(Stored data entries)
= Beginning of Section =

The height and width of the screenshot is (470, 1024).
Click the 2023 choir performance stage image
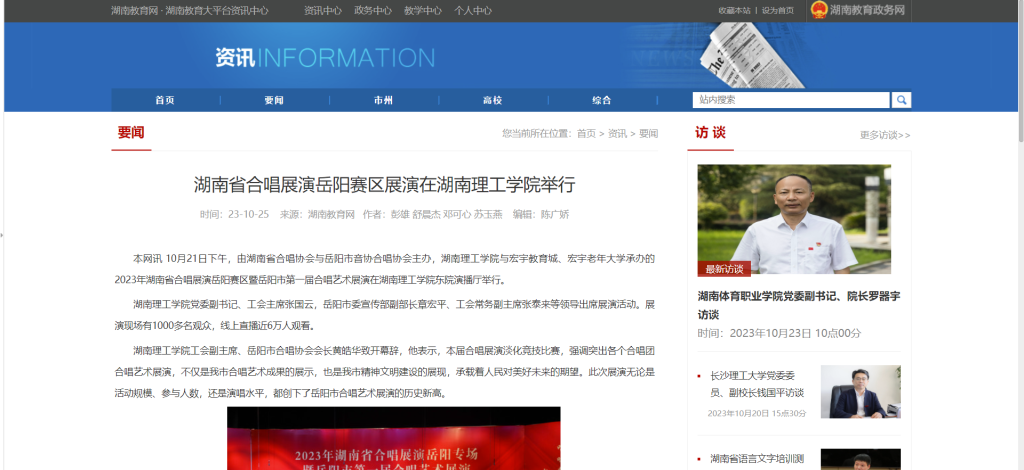click(393, 438)
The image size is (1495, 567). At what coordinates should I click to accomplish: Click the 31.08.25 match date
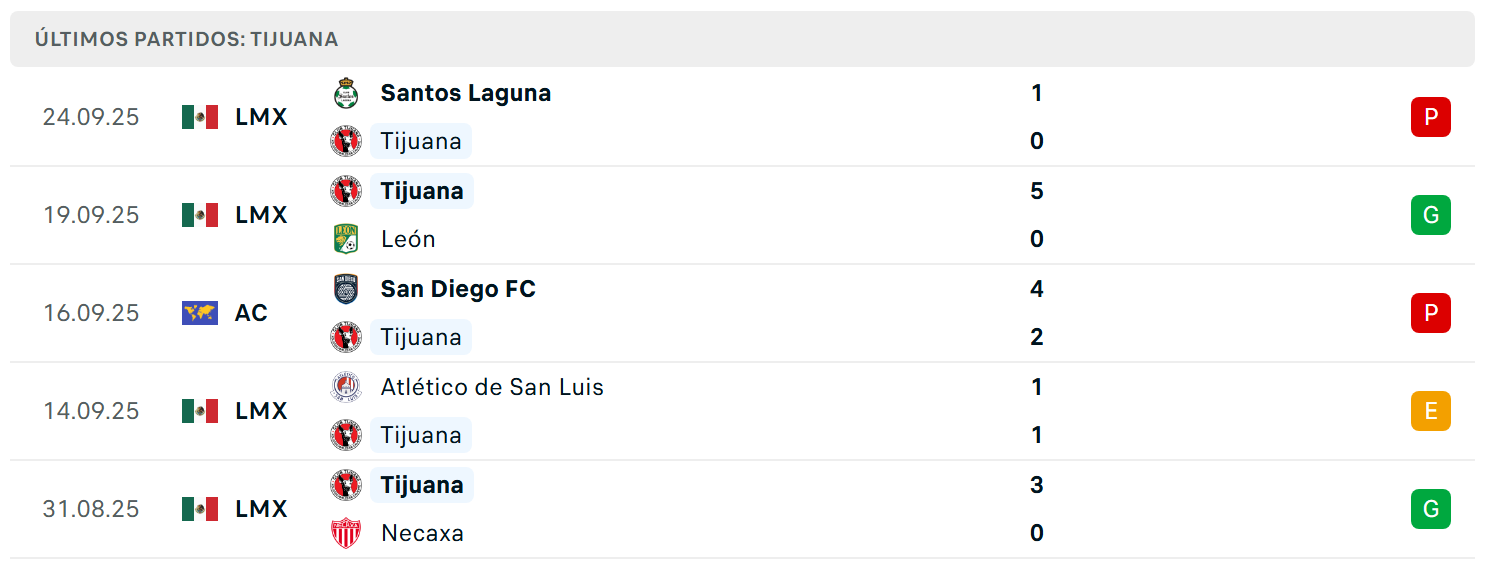[91, 509]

= End of Section =

=== EXERCISE DESCRIPTION ===
Please repeat exactly the lines from the one containing "The image size" through the end of the entries, both included, omitting pictures.

=== WRITTEN SOLUTION ===
The image size is (1495, 567). At what coordinates should I click to accomplish: Click the 31.08.25 match date
[91, 509]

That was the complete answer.